Omah Sendok
Agak tersembunyi dari jalan besar, dekat tikungan, di tengah lingkungan perumahan mewah, memiliki dua akses, tak jauh dari pusat perbelanjaan terkemuka, terletak di Jakarta Selatan: Omah Sendok namanya. Kata sendok berhubungan erat dengan makanan, benar, tak akan disangkal. Omah Sendok merupakan sebuah kafe dengan sejumlah menu yang berkiblat pada warisan kuliner Indonesia. Tetapi, menurut Nurlaely Wicahyuni, wanita cantik yang dipercaya untuk mengelola, nama sendok di situ diambil dari nama jalan tempat resto itu bercokol.
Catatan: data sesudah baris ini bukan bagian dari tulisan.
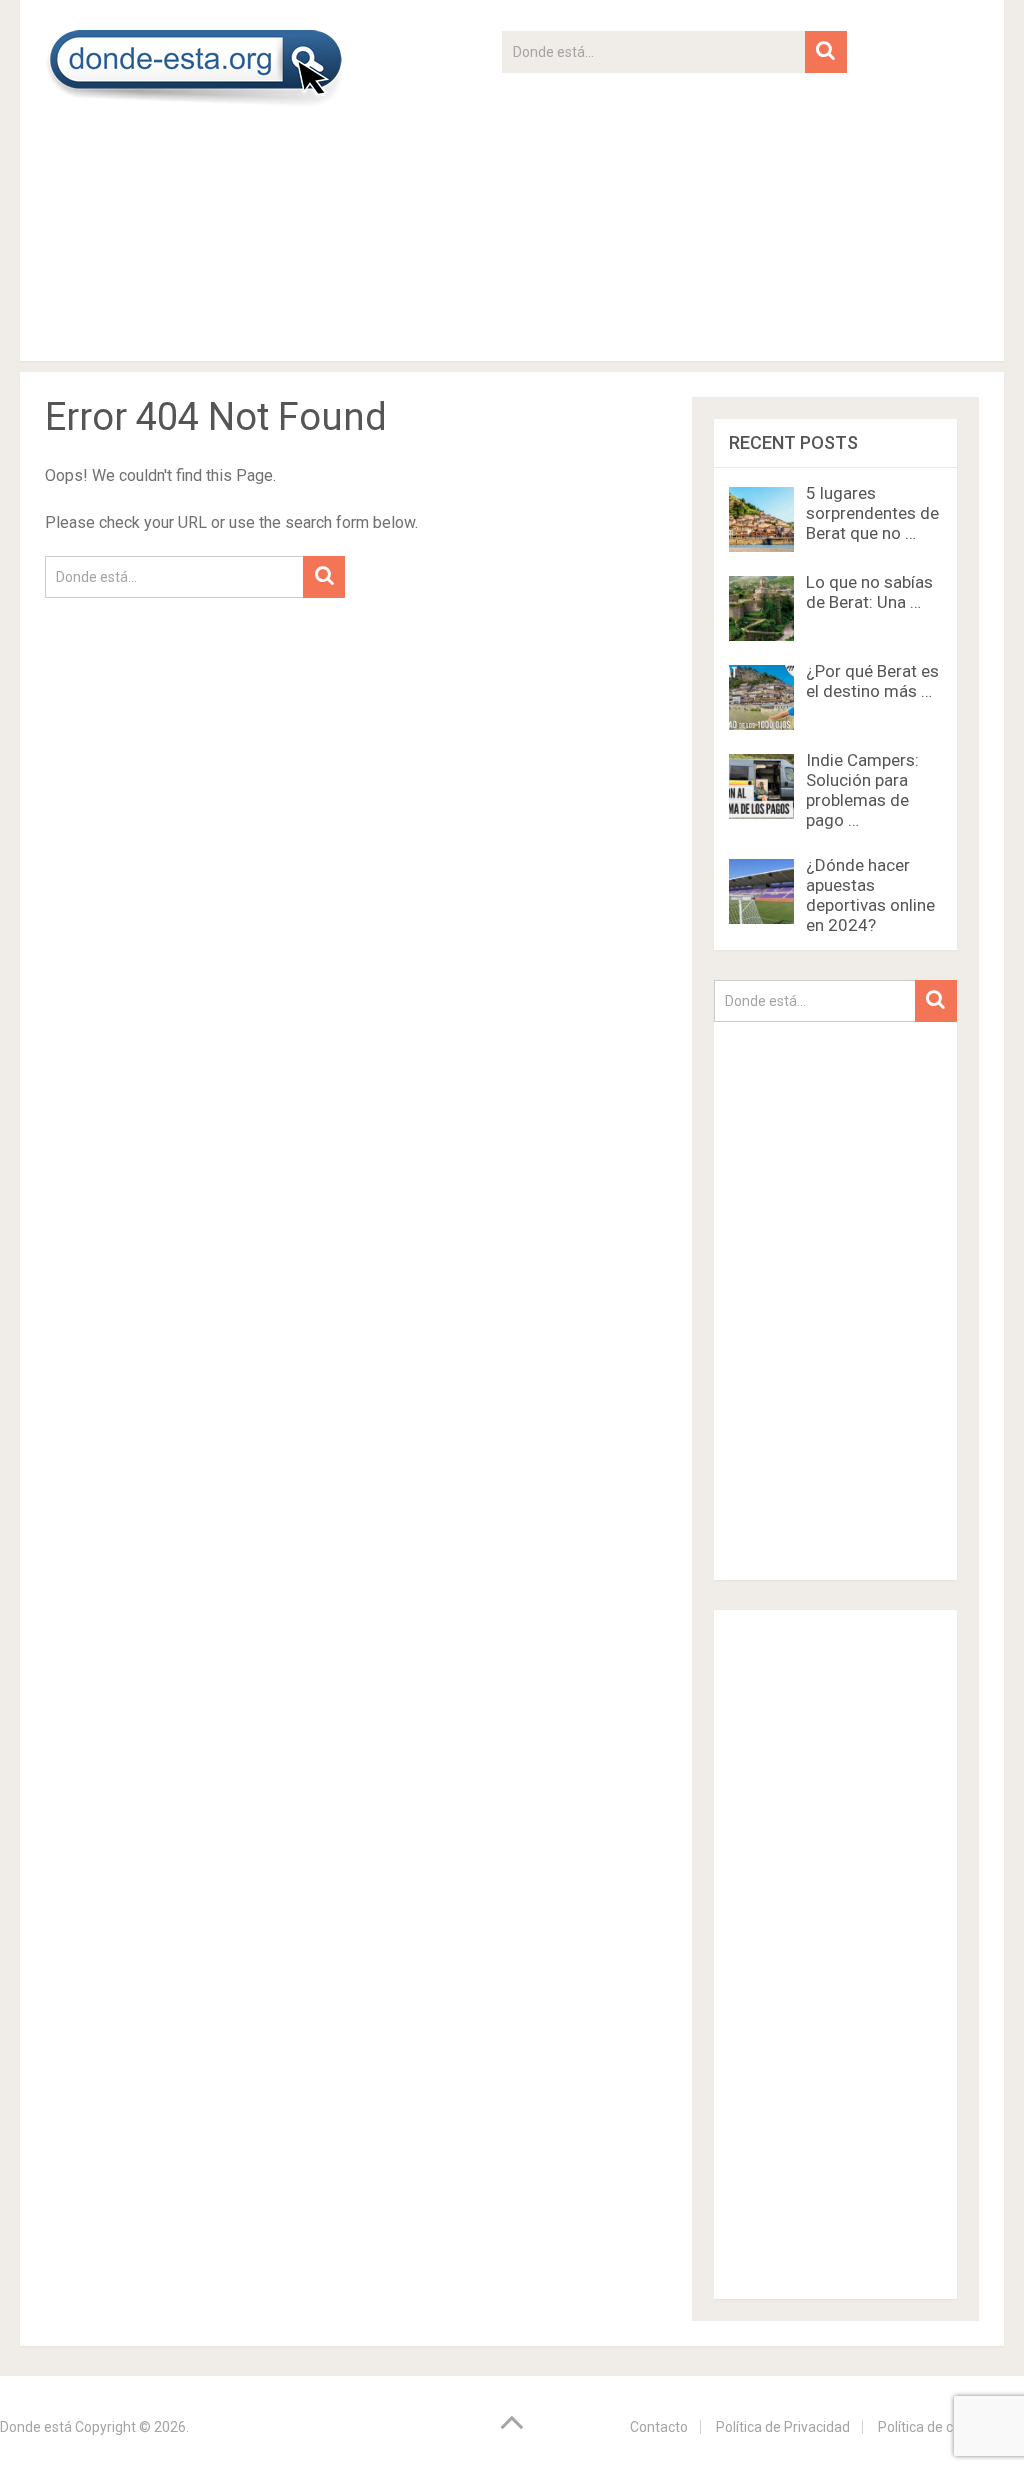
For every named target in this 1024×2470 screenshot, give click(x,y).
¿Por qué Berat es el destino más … (872, 681)
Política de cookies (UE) (951, 2427)
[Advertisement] (674, 213)
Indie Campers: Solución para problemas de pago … (862, 790)
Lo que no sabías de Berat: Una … (869, 592)
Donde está (36, 2427)
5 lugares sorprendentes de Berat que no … (872, 513)
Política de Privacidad (783, 2427)
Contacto (659, 2427)
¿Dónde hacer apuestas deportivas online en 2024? (870, 895)
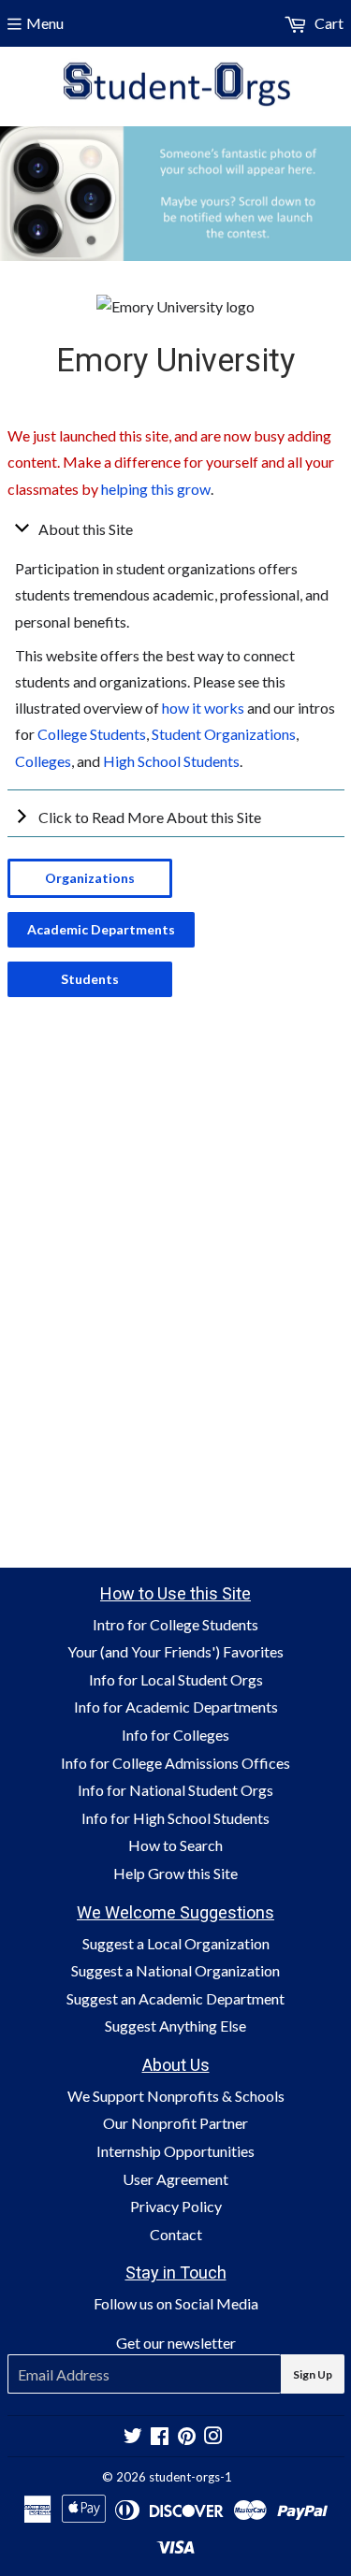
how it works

Jalan (Taman) Empu Sendok nomor 45, Senopati.
Saya berkenalan dengan tempat itu di awal tahun 2005. Sebuah bangunan dengan gaya minimalis yang memiliki kolam renang di taman belakang itu menyenangkan untuk nongkrong berjam-jam. Sebagai seorang penulis saya merasa betah tinggal di sana, bahkan seandainya tak seorang pun menemani. Udara mengalir bebas, mata disuguhi warna air kebiruan, rumput hijau, dan segelas kopi bisa membuat saya menghasilkan beberapa bait puisi atau sejumlah paragraf prosa. Jika perut merasa lapar tinggal memilih menu untuk disajikan dalam keadaan hangat. Mau makan apa? Soto tangkar Tanah Tinggi?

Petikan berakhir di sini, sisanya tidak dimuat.